CONJUNTO DE TAREFAS:
1) No texto sobre indenizações contra empresas aéreas no Amapá, qual companhia teve o recurso julgado improvido no caso de Paulo Roberto Mariano?
2) Traduza para o inglês a frase "Provavelmente, durante as festas de final de ano, natal e ano novo, bem como as férias, deverá haver aumento de casos dessa natureza.", do texto sobre indenizações contra empresas aéreas.
3) Edite o texto sobre indenizações contra empresas aéreas: reproduza tudo desde "A Turma Recursal dos" até "capacidade da aeronave.", trocando "overbooking" por "sobrevenda".

TEXTO FORNECIDO:
A Turma Recursal dos Juizados Especiais Cíveis e Criminais no Amapá tem julgado constantemente processos de indenização por danos morais contra empresas aéreas por ineficiência do serviço, principalmente pelo desconforto e o constrangimento ocasionados, como perda de bagagem, atraso de vôo e pelo chamado overbooking, ou seja, o ato de deixar de transportar passageiro, no dia e horário designados, em decorrência da venda de passagens além da capacidade da aeronave.
Recentemente, Milene de Oliviera, através do recurso 790/2005, ganhou danos morais em decisão unânime da Turma Recursal, que negou provimento ao recurso da VARIG. Paulo Roberto Mariano, através do recurso 1.166/2005, também obteve êxito, em seu pedido de indenização por danos morais, quando o recurso da TAM foi julgado improvido pela Turma Recursal.
O juiz presidente Turma Recursal, Marconi Marinho, entende que essa prática é considerada um ato ilícito caracterizador de danos morais. ?O valor fixado para fins de indenização por dano moral, nesses casos, há de atender o binômio reparação e prevenção, levando em conta a intensidade da ofensa e a capacidade econômica do ofensor?, explica o magistrado, lembrando que a companhia aérea ainda é condenada a pagar custas processuais e honorários advocatícios.
Provavelmente, durante as festas de final de ano, natal e ano novo, bem como as férias, deverá haver aumento de casos dessa natureza.

ENTRADAS APRESENTADAS:
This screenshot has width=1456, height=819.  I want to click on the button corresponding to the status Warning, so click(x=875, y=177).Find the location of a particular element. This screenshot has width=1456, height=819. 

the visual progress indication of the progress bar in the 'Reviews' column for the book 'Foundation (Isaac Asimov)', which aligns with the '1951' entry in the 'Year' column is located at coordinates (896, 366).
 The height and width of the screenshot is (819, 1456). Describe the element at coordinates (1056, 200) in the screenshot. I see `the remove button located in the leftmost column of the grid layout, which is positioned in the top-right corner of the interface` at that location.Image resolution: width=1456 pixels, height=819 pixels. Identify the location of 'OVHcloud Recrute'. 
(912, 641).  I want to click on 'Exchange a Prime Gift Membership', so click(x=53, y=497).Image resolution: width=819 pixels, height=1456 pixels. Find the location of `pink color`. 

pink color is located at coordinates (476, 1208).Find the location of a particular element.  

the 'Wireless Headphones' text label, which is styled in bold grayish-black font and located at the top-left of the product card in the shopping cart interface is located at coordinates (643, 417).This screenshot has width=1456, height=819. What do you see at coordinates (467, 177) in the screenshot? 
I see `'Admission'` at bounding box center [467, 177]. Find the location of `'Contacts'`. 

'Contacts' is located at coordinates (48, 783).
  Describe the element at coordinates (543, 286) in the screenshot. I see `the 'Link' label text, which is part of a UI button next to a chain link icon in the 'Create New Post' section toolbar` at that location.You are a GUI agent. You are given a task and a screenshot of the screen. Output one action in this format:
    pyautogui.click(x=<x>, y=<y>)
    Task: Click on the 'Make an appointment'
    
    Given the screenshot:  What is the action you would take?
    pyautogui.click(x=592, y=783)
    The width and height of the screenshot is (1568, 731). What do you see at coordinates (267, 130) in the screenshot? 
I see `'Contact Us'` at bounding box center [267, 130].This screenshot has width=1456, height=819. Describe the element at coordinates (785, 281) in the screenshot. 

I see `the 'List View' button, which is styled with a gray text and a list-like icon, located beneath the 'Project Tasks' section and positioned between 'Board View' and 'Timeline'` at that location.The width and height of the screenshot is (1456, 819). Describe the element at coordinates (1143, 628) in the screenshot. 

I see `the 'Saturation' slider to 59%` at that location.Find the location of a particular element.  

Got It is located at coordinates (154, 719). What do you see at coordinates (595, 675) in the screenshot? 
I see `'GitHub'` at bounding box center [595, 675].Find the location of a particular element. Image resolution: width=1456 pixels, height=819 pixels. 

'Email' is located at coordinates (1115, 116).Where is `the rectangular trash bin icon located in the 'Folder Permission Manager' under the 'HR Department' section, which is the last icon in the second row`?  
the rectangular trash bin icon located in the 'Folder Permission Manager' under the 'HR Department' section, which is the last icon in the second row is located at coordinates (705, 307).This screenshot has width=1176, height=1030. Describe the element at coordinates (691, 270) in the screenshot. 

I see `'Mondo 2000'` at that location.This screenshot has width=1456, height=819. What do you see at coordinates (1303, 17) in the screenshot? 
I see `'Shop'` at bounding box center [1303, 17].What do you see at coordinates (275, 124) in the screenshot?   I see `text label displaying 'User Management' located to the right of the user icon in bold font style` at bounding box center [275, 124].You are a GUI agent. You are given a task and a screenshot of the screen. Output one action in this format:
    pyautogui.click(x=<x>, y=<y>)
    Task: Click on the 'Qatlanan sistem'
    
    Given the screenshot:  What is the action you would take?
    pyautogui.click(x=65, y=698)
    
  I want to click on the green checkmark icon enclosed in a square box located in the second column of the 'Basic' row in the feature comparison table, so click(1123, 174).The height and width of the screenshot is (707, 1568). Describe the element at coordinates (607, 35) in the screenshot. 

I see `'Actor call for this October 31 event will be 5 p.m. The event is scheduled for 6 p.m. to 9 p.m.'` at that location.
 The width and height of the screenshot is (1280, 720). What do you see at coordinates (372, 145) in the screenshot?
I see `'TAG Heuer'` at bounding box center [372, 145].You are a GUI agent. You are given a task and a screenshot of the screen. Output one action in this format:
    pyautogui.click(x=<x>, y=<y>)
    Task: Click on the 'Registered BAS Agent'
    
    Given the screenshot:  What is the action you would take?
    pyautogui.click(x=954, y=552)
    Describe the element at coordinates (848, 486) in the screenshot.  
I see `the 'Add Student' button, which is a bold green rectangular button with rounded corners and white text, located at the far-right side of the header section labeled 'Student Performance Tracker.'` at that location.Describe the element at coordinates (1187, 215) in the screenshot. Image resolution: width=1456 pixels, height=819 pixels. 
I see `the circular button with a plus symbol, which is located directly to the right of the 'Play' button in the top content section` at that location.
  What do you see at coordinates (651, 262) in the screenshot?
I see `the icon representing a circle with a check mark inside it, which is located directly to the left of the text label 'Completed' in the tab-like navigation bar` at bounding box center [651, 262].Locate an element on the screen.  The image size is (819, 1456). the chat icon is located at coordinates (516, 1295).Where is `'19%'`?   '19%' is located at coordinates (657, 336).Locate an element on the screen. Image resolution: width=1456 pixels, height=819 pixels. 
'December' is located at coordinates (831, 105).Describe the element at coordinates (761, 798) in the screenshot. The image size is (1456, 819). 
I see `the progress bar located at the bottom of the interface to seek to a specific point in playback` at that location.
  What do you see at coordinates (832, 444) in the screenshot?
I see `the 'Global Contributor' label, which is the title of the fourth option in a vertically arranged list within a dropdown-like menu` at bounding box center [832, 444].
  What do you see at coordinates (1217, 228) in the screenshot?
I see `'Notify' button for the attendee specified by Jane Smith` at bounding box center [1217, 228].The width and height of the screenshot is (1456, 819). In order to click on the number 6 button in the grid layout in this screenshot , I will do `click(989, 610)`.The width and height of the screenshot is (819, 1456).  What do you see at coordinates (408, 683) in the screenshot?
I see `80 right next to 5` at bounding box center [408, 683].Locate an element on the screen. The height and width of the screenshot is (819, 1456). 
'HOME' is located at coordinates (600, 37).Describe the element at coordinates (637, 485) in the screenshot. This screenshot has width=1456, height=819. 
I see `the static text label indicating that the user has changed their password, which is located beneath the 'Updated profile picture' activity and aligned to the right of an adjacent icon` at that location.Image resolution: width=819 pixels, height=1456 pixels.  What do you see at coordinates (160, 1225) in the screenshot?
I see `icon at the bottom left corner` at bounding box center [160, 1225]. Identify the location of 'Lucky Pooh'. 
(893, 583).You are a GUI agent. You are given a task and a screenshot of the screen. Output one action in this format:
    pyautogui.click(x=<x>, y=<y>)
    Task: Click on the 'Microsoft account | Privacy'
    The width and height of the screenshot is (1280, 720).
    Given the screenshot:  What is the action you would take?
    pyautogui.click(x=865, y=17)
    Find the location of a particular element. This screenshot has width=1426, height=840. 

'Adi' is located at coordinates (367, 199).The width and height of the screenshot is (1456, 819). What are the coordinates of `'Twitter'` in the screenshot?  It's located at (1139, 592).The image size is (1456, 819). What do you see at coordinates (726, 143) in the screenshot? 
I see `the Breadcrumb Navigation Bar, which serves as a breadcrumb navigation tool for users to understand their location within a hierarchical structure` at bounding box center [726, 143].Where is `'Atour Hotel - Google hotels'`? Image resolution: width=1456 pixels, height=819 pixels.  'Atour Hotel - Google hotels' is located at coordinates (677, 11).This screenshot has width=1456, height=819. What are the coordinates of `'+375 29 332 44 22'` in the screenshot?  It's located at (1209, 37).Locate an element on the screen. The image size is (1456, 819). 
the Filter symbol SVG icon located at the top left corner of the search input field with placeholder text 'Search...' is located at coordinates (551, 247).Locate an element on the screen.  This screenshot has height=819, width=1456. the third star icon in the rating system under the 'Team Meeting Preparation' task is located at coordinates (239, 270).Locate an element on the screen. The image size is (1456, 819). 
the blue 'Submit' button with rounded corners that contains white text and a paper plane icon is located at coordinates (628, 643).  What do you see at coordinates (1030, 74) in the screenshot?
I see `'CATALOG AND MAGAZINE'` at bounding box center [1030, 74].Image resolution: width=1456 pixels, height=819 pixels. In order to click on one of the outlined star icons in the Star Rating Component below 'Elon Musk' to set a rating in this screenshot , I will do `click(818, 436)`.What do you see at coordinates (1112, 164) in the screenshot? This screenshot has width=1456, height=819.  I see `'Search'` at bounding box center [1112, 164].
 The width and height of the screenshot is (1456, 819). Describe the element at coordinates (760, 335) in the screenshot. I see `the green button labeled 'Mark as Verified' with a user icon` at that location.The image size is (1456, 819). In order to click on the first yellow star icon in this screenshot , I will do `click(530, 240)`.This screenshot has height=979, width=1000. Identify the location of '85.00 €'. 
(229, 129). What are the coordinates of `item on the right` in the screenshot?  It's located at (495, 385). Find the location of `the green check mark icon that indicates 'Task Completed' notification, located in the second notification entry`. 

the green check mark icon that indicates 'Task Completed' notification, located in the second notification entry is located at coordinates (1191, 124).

RESPOSTAS DAS TAREFAS:
1) A TAM.

2) Probably, during the year-end holidays, Christmas and New Year, as well as vacation periods, there should be an increase in cases of this kind.

3)
A Turma Recursal dos Juizados Especiais Cíveis e Criminais no Amapá tem julgado constantemente processos de indenização por danos morais contra empresas aéreas por ineficiência do serviço, principalmente pelo desconforto e o constrangimento ocasionados, como perda de bagagem, atraso de vôo e pelo chamado sobrevenda, ou seja, o ato de deixar de transportar passageiro, no dia e horário designados, em decorrência da venda de passagens além da capacidade da aeronave.